Exxon Mobil ha creato un segmento di business Low Carbon Solutions focalizzato sull’innovazione dei carburanti a basse emissioni di prossima generazione, supportato dal suo segmento di cattura del carbonio. Nel 2023 Exxon ha acquisito l’azienda Denbury, in una transazione interamente azionaria del valore di 4,9 miliardi di dollari. Denbury ricicla la CO2 attraverso le sue operazioni EOR (Enhanced Oil Recovery) e la utilizza per produrre Blue Oil ecologico e ad emissioni di carbonio negative. La società possiede la più grande rete di gasdotti di CO2 negli Stati Uniti, con una lunghezza di 1.300 miglia, incluse quasi 925 miglia di gasdotti di CO2 in Louisiana, Texas e Mississippi, oltre a 10 siti di sequestro sulla terraferma.
Nello stesso anno, Exxon ha firmato un contratto a lungo termine con la società di gas industriale Linde che prevede il prelievo di anidride carbonica associata al progetto di idrogeno pulito pianificato da Linde a Beaumont, in Texas.
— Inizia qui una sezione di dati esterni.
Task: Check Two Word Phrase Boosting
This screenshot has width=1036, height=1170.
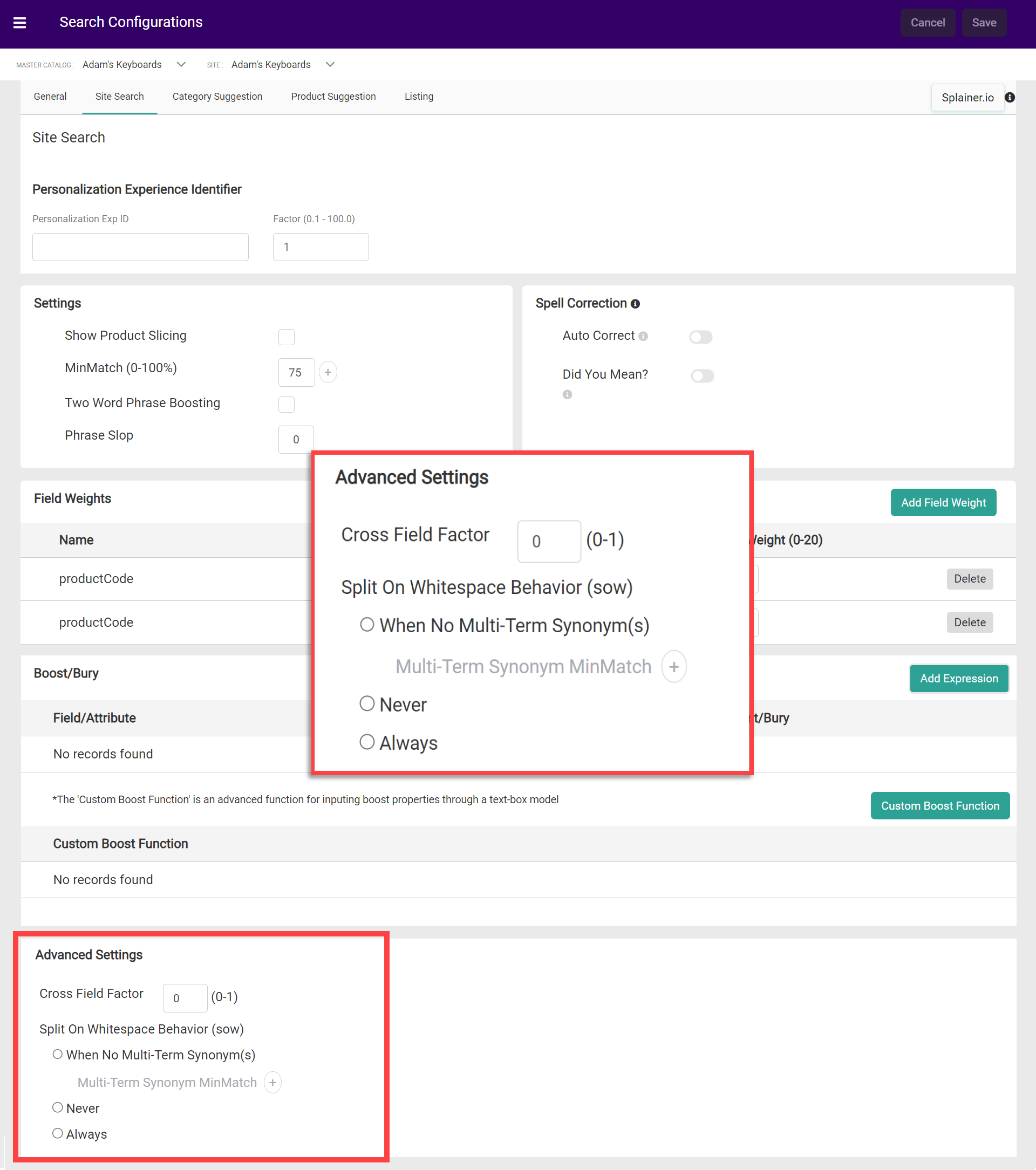Action: coord(287,404)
Exxon trasporterà e immagazzinerà permanentemente fino a 2,2 milioni di tonnellate/anno di anidride carbonica ogni anno dallo stabilimento di Linde.
I PROGETTI CCS DI ENI IN ITALIA E NEL REGNO UNITO
In Italia una delle società energetiche più attive nel settore è Eni. L’azienda del cane a sei zampe si è affermata nel Regno Unito per il ruolo chiave che svolge nel trasporto e nello stoccaggio di CO2 e come leader del consorzio che guida il progetto di HyNet. Eni ha ottenuto una seconda licenza per lo stoccaggio della CO2 nel giacimento a gas depletato di Hewett, nel Mare del Nord meridionale, con l’obiettivo di progettare un secondo hub CCS nel Paese, il Bacton Energy Hub, per decarbonizzare la regione del Tamigi.
Gli hub CCS di HyNet e Bacton, con una capacità complessiva di stoccaggio di 500 milioni di tonnellate di CO2, consentiranno di preservare migliaia di posti di lavoro e, allo stesso tempo, di favorire investimenti per lo sviluppo di nuove filiere industriali.
In Italia, invece, Eni è impegnata principalmente in un progetto a Ravenna: l’hub romagnolo opererà dal 2026 con una portata di 4 Mton annue di CO2 al 2030, che supereranno i 16 Mton dopo l’inizio del nuovo decennio, per una capacità totale di stoccaggio di 500+ Mton di CO2.